The water dragons tail can also sometimes be effected by this. They may also loose parts of
their tail due to improper shedding.
Another cause for lose of a toe, or tail is getting caught in something. You want to be careful
with the things you put in your enclosure, as you want to make a safe area for your dragon Unfortunatly, sometimes some
things are beyond your control. If you come home and notice your little one is missing part of a tail or toe, try to
find where he might have lost it, so you can fix the problem. Now the toe will never grow back, but the tail might grow
back slightly. It will never look normal and or regain the length it had once before. If you notice an open area on
the dragon after this happens, you will probably want to keep it clean as possible. That means frequent water changes
(to keep the dirty poo water away from the open area.) You may also want to put neosporin on it to help it heal.

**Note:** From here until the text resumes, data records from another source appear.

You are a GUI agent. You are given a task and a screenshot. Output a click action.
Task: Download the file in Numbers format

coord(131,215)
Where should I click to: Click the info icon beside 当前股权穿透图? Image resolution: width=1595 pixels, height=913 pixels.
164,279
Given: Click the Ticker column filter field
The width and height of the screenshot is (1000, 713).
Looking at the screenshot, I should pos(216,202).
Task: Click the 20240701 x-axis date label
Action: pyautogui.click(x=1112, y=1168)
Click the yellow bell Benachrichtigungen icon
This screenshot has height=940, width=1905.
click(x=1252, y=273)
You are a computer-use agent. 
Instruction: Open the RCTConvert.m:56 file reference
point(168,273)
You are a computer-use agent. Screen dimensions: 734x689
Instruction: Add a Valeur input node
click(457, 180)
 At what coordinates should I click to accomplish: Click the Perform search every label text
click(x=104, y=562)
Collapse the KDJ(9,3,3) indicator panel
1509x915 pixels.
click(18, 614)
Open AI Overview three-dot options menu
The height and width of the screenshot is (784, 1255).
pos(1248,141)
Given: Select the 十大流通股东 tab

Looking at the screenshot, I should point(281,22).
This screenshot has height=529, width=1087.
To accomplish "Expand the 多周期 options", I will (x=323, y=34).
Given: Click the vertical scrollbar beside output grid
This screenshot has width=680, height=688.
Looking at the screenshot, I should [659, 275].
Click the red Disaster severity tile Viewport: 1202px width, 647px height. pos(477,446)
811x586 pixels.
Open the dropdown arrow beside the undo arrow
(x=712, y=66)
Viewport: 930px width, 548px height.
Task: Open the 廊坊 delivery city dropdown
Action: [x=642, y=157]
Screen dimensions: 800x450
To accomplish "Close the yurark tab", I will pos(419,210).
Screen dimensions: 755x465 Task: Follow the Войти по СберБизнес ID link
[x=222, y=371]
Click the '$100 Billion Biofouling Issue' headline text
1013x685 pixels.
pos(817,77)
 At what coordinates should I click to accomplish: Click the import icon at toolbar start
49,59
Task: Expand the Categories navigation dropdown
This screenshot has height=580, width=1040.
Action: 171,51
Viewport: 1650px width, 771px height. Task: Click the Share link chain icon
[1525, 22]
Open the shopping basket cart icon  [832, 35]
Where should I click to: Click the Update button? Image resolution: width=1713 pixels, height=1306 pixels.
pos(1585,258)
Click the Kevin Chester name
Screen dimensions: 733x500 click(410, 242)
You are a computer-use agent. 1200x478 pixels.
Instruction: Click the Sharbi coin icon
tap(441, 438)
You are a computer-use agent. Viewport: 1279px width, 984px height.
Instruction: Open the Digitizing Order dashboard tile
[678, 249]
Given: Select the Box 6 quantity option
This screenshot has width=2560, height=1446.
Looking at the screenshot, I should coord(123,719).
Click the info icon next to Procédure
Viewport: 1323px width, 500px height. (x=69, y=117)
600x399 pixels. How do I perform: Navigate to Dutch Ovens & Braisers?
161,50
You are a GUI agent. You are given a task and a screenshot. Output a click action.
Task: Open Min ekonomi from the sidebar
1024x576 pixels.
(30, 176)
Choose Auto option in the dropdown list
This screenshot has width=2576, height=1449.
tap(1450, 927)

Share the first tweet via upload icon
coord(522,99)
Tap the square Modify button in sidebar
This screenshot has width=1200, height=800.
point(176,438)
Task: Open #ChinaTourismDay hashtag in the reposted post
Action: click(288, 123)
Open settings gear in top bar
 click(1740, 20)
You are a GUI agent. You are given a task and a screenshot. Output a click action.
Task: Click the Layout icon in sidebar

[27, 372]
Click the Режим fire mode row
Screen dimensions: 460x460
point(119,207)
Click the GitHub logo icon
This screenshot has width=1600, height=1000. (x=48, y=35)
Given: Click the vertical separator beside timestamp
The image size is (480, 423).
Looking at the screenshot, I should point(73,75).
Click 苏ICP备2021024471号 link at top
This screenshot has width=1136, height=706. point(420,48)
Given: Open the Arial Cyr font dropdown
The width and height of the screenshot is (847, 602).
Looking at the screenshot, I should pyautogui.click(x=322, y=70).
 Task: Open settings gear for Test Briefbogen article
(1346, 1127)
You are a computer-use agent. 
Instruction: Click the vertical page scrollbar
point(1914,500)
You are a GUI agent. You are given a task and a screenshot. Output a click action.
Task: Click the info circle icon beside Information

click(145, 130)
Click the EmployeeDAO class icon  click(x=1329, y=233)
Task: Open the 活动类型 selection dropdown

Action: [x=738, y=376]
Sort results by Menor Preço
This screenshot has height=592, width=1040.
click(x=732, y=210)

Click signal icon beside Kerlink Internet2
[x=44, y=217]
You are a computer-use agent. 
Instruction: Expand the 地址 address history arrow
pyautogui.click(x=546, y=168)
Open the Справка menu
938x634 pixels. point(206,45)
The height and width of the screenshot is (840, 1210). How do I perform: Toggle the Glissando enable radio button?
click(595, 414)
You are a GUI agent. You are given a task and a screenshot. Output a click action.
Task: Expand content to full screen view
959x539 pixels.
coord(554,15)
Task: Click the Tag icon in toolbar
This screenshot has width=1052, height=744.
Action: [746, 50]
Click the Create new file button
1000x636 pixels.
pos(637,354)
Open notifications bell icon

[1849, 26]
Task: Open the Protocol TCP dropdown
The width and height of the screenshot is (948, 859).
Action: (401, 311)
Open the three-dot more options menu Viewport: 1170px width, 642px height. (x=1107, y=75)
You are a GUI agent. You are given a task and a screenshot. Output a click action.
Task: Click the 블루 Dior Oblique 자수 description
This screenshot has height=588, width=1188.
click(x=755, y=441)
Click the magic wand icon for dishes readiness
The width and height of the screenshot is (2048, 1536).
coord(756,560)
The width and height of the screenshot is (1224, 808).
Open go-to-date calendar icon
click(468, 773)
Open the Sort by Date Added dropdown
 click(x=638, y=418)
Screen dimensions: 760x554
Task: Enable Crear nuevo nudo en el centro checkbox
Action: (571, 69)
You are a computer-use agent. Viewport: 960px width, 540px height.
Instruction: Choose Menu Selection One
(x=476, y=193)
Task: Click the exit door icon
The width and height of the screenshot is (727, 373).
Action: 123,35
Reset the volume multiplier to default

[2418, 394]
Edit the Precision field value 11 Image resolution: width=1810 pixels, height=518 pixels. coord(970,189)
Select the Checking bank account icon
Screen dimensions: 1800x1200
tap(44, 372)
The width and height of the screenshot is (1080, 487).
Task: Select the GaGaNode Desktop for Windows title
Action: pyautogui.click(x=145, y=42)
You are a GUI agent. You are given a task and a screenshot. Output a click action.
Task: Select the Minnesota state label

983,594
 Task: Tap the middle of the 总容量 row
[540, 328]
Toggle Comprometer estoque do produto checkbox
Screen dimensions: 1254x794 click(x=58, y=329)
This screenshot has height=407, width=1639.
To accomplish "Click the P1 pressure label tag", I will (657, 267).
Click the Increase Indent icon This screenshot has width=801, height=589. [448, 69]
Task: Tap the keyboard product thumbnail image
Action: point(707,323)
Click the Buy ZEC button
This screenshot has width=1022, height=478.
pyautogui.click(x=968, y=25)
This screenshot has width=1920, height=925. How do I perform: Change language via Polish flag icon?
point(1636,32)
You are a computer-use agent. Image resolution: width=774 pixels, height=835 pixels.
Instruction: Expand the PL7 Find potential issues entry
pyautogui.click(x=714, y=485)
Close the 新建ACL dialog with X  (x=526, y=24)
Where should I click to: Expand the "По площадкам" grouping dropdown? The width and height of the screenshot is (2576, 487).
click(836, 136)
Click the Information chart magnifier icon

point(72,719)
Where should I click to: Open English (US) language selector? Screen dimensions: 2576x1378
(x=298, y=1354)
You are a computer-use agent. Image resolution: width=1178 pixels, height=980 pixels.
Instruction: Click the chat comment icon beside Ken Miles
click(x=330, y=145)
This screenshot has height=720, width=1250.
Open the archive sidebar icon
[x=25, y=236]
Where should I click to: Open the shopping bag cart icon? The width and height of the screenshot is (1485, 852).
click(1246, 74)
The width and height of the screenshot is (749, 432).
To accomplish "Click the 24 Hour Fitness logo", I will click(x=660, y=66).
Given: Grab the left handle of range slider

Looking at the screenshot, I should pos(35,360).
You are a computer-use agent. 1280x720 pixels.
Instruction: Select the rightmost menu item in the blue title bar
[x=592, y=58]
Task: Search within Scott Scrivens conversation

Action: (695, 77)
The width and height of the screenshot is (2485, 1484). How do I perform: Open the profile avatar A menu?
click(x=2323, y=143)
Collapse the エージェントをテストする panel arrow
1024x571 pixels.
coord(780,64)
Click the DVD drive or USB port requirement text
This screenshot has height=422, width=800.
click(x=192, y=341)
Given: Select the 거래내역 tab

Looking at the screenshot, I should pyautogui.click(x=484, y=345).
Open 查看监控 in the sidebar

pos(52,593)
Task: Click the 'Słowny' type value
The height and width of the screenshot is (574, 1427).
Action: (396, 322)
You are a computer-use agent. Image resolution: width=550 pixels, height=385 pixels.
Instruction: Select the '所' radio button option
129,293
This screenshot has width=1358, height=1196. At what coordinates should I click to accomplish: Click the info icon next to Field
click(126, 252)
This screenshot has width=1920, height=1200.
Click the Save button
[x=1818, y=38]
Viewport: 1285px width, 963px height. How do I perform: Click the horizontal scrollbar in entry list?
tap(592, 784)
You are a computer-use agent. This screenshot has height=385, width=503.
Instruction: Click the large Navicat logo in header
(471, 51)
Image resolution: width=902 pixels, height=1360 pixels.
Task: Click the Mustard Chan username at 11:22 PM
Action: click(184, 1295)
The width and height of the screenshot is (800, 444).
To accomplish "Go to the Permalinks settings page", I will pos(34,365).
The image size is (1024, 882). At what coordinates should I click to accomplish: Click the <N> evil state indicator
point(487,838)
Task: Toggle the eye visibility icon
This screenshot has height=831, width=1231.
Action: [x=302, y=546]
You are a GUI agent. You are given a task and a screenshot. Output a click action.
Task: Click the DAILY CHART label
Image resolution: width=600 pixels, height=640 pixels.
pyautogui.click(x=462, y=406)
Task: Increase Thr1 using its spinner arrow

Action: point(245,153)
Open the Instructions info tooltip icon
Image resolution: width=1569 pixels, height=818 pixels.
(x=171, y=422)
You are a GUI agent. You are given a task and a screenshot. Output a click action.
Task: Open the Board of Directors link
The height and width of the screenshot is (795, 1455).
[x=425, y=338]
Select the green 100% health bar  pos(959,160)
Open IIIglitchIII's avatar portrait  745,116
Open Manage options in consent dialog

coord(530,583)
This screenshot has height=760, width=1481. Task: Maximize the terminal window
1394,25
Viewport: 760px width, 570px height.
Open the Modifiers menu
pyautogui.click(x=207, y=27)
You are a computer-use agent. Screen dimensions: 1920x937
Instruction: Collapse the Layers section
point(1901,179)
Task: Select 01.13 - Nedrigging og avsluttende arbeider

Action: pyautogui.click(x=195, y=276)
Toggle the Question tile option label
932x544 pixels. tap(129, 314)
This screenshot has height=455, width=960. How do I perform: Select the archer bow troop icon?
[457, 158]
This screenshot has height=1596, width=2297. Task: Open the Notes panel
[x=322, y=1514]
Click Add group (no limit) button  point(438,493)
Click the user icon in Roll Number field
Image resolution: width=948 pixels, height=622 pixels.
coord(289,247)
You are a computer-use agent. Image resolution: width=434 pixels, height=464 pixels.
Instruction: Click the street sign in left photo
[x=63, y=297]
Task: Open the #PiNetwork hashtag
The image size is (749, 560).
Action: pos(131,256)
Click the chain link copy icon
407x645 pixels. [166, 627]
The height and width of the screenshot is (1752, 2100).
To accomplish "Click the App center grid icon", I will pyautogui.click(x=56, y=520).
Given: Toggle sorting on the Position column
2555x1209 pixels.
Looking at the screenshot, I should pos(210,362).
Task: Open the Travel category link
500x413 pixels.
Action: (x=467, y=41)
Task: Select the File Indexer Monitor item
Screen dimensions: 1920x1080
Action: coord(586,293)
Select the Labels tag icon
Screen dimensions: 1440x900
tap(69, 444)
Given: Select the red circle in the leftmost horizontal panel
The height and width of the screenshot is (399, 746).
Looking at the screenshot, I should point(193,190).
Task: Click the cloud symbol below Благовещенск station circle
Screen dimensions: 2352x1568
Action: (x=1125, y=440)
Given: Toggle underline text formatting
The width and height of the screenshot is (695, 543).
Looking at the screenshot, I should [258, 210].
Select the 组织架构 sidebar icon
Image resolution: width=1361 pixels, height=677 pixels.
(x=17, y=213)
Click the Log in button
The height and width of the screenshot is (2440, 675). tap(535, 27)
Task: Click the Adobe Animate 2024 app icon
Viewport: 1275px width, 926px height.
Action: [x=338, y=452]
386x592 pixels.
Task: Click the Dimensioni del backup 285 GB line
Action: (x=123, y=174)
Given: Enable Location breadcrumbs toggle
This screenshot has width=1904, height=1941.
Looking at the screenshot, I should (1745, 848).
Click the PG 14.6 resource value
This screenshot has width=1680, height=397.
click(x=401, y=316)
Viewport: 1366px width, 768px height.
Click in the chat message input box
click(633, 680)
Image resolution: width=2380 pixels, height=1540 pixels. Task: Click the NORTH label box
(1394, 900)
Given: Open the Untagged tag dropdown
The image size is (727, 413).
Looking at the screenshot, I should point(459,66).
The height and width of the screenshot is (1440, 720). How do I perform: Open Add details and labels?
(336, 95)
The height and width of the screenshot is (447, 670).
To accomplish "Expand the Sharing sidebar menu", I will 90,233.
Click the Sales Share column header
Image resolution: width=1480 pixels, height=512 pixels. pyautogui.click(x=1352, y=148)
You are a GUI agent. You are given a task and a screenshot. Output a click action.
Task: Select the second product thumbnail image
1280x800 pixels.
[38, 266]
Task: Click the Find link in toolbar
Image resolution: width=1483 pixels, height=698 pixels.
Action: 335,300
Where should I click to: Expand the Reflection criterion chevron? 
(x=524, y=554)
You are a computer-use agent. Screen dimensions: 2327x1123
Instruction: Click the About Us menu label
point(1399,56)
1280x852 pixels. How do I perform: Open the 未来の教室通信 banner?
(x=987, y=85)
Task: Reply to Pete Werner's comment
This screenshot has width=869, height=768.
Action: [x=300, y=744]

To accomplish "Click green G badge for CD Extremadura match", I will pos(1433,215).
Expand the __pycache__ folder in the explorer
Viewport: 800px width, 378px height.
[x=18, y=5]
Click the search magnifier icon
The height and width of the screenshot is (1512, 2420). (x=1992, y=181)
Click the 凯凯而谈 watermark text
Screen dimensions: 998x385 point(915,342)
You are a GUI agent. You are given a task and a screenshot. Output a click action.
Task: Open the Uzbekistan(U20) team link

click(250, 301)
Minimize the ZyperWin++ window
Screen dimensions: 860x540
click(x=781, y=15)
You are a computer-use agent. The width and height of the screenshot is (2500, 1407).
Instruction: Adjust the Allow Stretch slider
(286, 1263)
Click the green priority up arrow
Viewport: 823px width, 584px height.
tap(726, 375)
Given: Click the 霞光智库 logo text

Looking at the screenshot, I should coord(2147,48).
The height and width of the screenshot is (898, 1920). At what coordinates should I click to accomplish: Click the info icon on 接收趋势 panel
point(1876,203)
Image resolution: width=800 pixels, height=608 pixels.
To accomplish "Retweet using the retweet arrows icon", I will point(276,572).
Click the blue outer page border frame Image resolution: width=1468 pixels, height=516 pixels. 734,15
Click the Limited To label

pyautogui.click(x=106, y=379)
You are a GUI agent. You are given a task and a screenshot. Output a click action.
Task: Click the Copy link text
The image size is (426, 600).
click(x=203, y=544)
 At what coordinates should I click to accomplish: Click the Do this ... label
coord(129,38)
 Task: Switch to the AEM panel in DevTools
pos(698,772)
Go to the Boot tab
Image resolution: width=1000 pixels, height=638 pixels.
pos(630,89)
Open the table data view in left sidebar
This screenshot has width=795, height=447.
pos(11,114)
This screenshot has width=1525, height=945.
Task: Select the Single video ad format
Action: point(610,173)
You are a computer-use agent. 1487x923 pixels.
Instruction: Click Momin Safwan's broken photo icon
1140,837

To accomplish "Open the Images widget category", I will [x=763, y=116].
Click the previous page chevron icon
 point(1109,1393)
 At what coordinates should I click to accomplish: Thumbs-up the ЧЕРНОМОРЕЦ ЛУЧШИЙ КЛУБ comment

Well that is all I have to offer on the common diseases. I hope this is helpful. If
you have any doubt or concerns about your Water dragon, please get it to a vet ASAP. One thing I have learned in my
job being as a nurse, is that your gut instinct is usually correct. Listen to it. If you think your dragon is sick,
take it to get treatment. Water dragons, like most reptiles, will hide illness and disease until it is sometimes to
late. Don't wait until it is too late.